By Mordecai Specktor
In my column last month, I talked with filmmaker and curator Missy Whiteman about the third installment of the INDIgenesis film series at the Walker Art Center. The series of adventuresome and topical Native films was set to screen at the end of March. Of course, the coronavirus pandemic changed those plans – and it has changed the world as we know it.
Whiteman recently announced on Facebook that several short films froms INDIgenesis-GEN3 will be available to view online. For information, go to: bit.ly/INDIgenesis-GEN3.
Apart from the sickness and death from COVID-19, society has slowed way down. We won’t be going out to the clubs or theaters for a while. Health experts recommend that if people stay home and keep a six-foot distance from others in public spaces, it could break the chain of transmission of the nasty virus, for which we have no immunity and no vaccine as yet.
Of course, U.S. society does not have anything like the social safety net found in most industrialized countries. For example, we do not have a single-payer health care system and medical costs continue to outpace wages. And we are learning that the vaunted medical system in this country is not equipped to deal with the pandemic that is upon us.
Hospitals in Italy, a nation with world-class medical system, have been completely overwhelmed by the number of acutely sick patients with COVID-19 – and, at this writing in late March, a similar crisis is underway in New York City. Perhaps, some of you have seen the photo of nurses at New York’s Mount Sinai Hospital who fashioned PPE (personal protective equipment) out of plastic trash bags.

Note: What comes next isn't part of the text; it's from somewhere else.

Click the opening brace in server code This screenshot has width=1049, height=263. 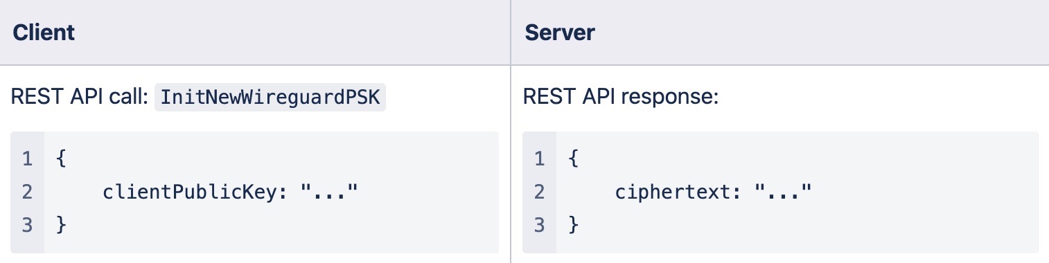coord(573,159)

And the situation in Indian Country, vis-à-vis the coronavirus pandemic, is especially grim. In a well-reported March 25 Vox.com article, “The coronavirus is exacerbating vulnerabilities Native communities already face,” Maria Givens, an enrolled member of the Coeur d’Alene Tribe (Schitsu’umsh), begins her survey on the Navajo Nation. In the town of Kayenta (pop. 5,189), 18 cases of COVID-19 were diagnosed over two weeks in March. Navajo Nation President Jonathan Nez issued a stay-at-home order for residents of the country’s largest Indian reservation.
“The Navajo Nation isn’t the only Indian community to feel the impact of the coronavirus,” Givens writes. “The first person in Oklahoma to die from Covid-19 complications was a 55-year-old citizen of the Cherokee Nation. A Northern Arapaho tribal member on the Wind River Indian Reservation in Wyoming tested positive… and the tribe has declared a state of emergency for the reservation that spans over 2.2 million acres…. Minnesota Lieutenant Governor Peggy Flanagan, of the White Earth Band of Ojibwe, lost her brother to Covid-19 after he was already battling a cancer diagnosis.”
Natives in urban areas also are contracting the novel coronavirus in disproportionate numbers. Givens notes: “According to the National Council on Urban Indian Health, ‘The Urban Indian Organizations located in Seattle, Washington, is projecting a monthly loss of $734,922 during this pandemic,’ meaning the urban health clinics are dipping into their limited noncoronavirus-related funding to cope with the pandemic.”
Closer to home, Melanie Benjamin, chief executive of the Mille Lacs Band of Ojibwe, told Givens: “We took swift action [to declare a state of emergency] as we saw the numbers of confirmed cases in the state escalate from 5 to 14 to 21. We shut down schools and sent all nonessential employees home. We took every precaution we could up front. My biggest concern is if that virus shows up here.”
Givens explains: “Tribal governments, just like state and local governments, become eligible for a large number of federal funds after they officially declare a state of emergency.” And she mentions that, in early March, Congress allocated $40 million in coronavirus aid to Native communities through the Centers for Disease Control and Prevention (CDC); and then another $64 million was granted in direct aid to the Indian Health Service – although, as of March 21st, 98% of tribal clinics had not received any money from the initial allocation through the CDC.
In the absence of sane and competent leadership at the federal level, it will fall to governors, tribal and local government leaders to navigate through this unprecedented health catastrophe. In late March, the nincompoop in the Oval Office was blabbering about everyone gathering in churches for Easter. He seems ready to endanger the lives of millions of Americans in order to get the Dow Jones Industrial Average back on track.
Finally, the pandemic highlights a larger crisis in our society, which must begin a transition to a more humane and equitable economy.